_Extracted text:_
-------

Accuracy Is a Lie: What the Confusion Matrix Actually Tells You

classification confusion-matrix precision-recall f1-score evaluation-metrics

If your classifier says it's 95% accurate, be suspicious. Accuracy is the most reported metric and often the most useless one, especially when classes are imbalanced. What you actually need is the confusion matrix, and once you understand it, you stop trusting any single number.

The confusion matrix breaks predictions into four buckets: True Positive (TP): predicted positive, was right. False Positive (FP): predicted positive, was wrong. True Negative (TN): predicted negative, was right. False Negative (FN): predicted negative, was wrong.

Here's why accuracy fails: imagine a cancer detection model. Say 95% of patients are healthy. A model that always predicts "no cancer" gets 95% accuracy without learning anything. But it misses every actual cancer case. FN is 100%.

$\text{Accuracy} = \frac{TP + TN}{TP + TN + FP + FN}$

Correct negatives inflate the score when negatives dominate. The model looks good. It is not good.

Precision measures: of everything I flagged positive, how many actually were?

$\text{Precision} = \frac{TP}{TP + FP}$

Recall measures: of all actual positives, how many did I catch?

$\text{Recall} = \frac{TP}{TP + FN}$

For cancer detection, maximize recall: catch every case even at the cost of false alarms. For spam filters, maximize precision: don't kill real emails even if some spam slips through. These goals pull in opposite directions. Improving recall usually tanks precision.

F1 Score is the harmonic mean of both:

$F_1 = \frac{2 \cdot \text{Precision} \cdot \text{Recall}}{\text{Precision} + \text{Recall}}$

What clicked

The harmonic mean gives 0.18 for P=0.9, R=0.1: honest about how catastrophically bad a 0.1 on either end actually is. Arithmetic mean gives 0.5, which sounds okay. It's not.

Still shaky on

ROC curves can be misleading when class imbalance is severe, and precision-recall curves are recommended instead. I don't fully understand why yet. That's the next gap.

What's next

For comparing models across all decision thresholds: the ROC curve plots True Positive Rate (Recall) vs False Positive Rate, and AUC is the area under that curve. AUC = 1 is perfect, AUC = 0.5 is random guessing.

-------

_What to produce:_ Please translate this sentence from the confusion matrix article above into Spanish: "Accuracy is the most reported metric and often the most useless one, especially when classes are imbalanced."

-------

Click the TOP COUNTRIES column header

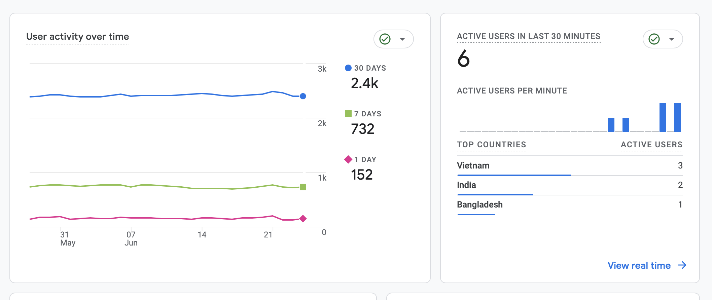pos(491,145)
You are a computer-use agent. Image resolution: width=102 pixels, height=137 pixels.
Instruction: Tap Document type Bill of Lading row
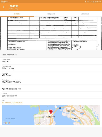[x=51, y=68]
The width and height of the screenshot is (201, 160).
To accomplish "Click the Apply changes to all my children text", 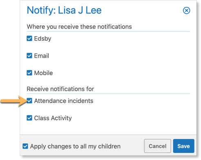I will point(75,146).
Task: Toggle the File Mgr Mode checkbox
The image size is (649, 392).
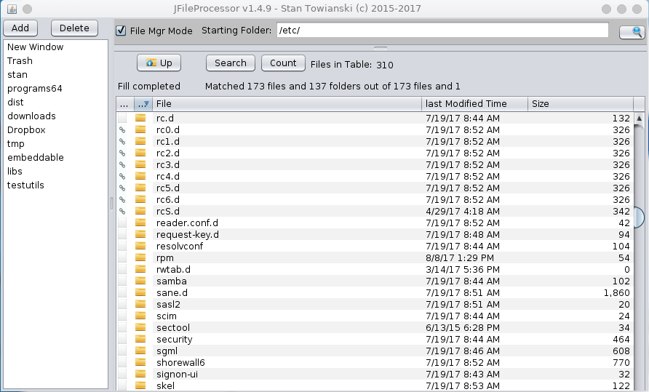Action: click(x=122, y=31)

-------

_Written answer:_ La exactitud es la métrica que más se reporta y, a menudo, la más inútil, sobre todo cuando las clases están desbalanceadas.